Isramart news:
The nation's first mandatory carbon trading scheme is being credited with potentially creating nearly 1,000 jobs while promoting energy efficiency projects in industries located across Maine.
Sixteen projects were awarded $8.9 million in state and federal grant money on Wednesday. Gov. John Baldacci announced the grants in a press conference.
"These projects are ready to go," Baldacci said.
These funds are a combination of federal stimulus money, plus revenues from the Regional Greenhouse Gas Initiative, or RGGI, which requires industry to pay for each ton of carbon dioxide they release into the atmosphere.
Recipients include Tex Tech Industries in North Monmouth, Prime Tanning Company in Hartland, Bowdoin College and Maine Renewable Energy Consortium, Inc., which is promoting a biomass energy production plant in South Portland.
Tex Tech says its grant means 45 people at the textile plant in North Monmouth, which specializes in tennis felt, ballistic material for soft body armor and thermal and acoustic aerospace insulation, will keep their jobs.
"Most important to me is that 45 highly-skilled textile manufacturing jobs that were slated to go offshore to the Far East will remain in Maine thanks to this project," said John Stankiewicz, chief operating officer of Tex Tech, which was awarded $746,776 to convert a 1963 oil burner to a biomass electrical generation system fueled by Maine wood chips. "It's beyond exciting for us."
All told, the 16 project recipients employ about 7,000 people in Maine.

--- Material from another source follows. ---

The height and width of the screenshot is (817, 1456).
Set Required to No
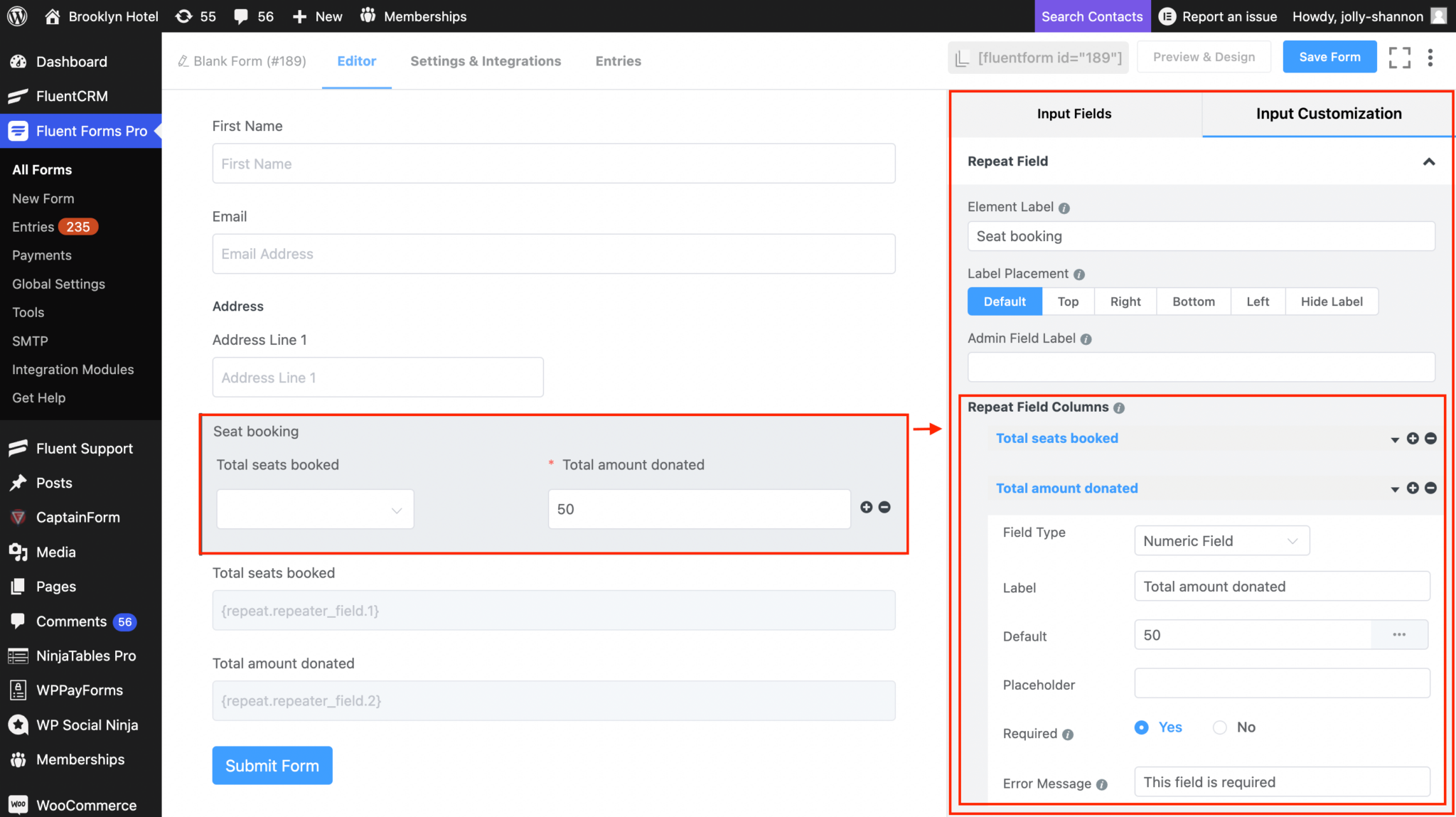click(1219, 727)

And, according to the U.S. Department of Energy, the $90 million in total investment these projects represent (which includes $82 million of private money) could create another 950 jobs.

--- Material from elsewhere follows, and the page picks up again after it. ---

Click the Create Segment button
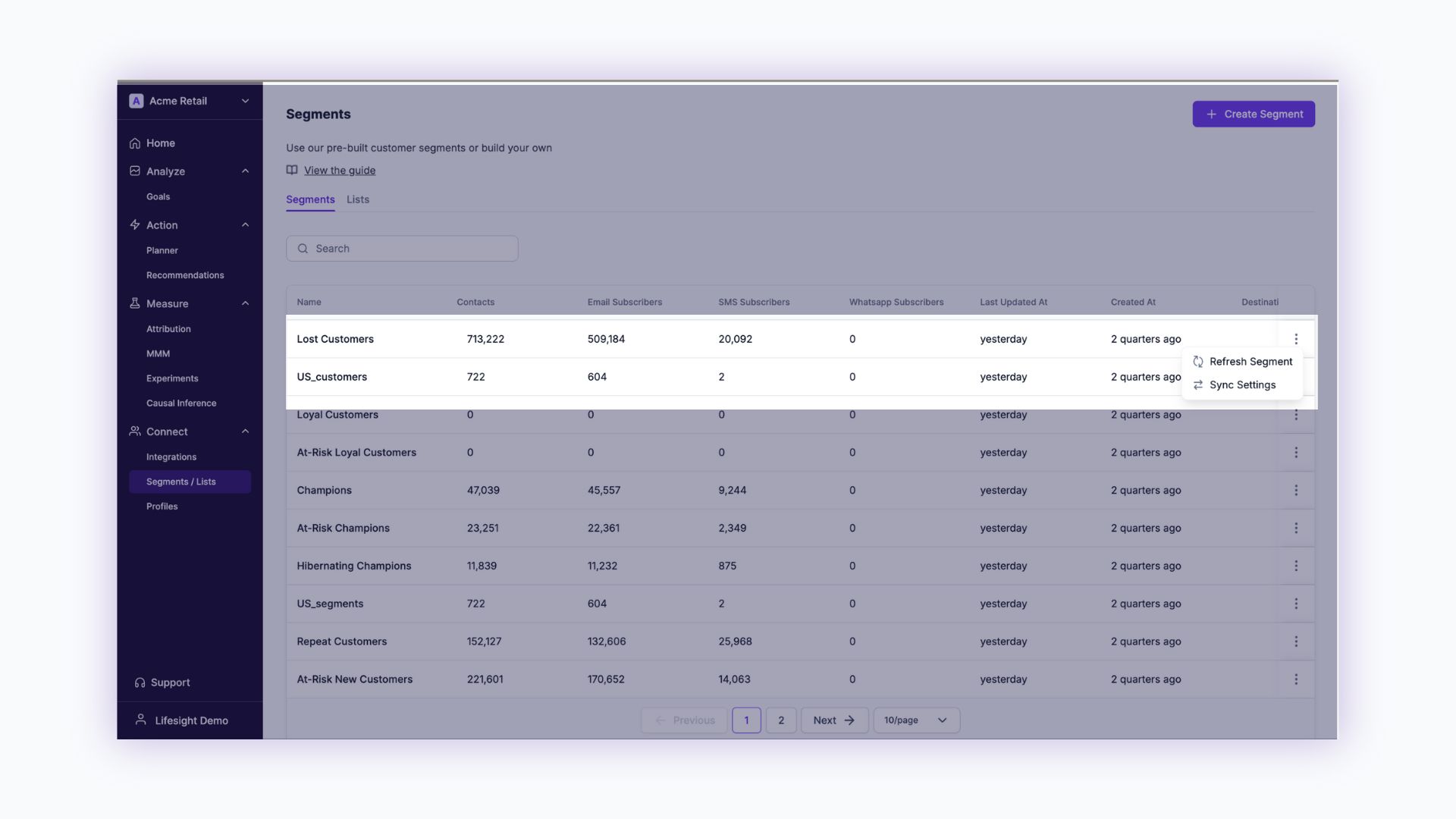The width and height of the screenshot is (1456, 819). [1254, 115]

The 16 projects were selected to promote energy efficiency, economic growth, and decreased reliance on foreign oil.
About $6 million of the grant money came from the $36 million promised to Maine under the American Reinvestment and Recovery Act.
The remaining $2.9 million, however, was earmarked from earnings from the RGGI carbon-credit auction.
A principle of RGGI was returning revenue, in the form of efficiency grants, to the industries that bought credits to offset their carbon emissions.
Environmental advocates said Wednesday's grant awards proves RGGI, and cap-and-trade programs as a whole, can work.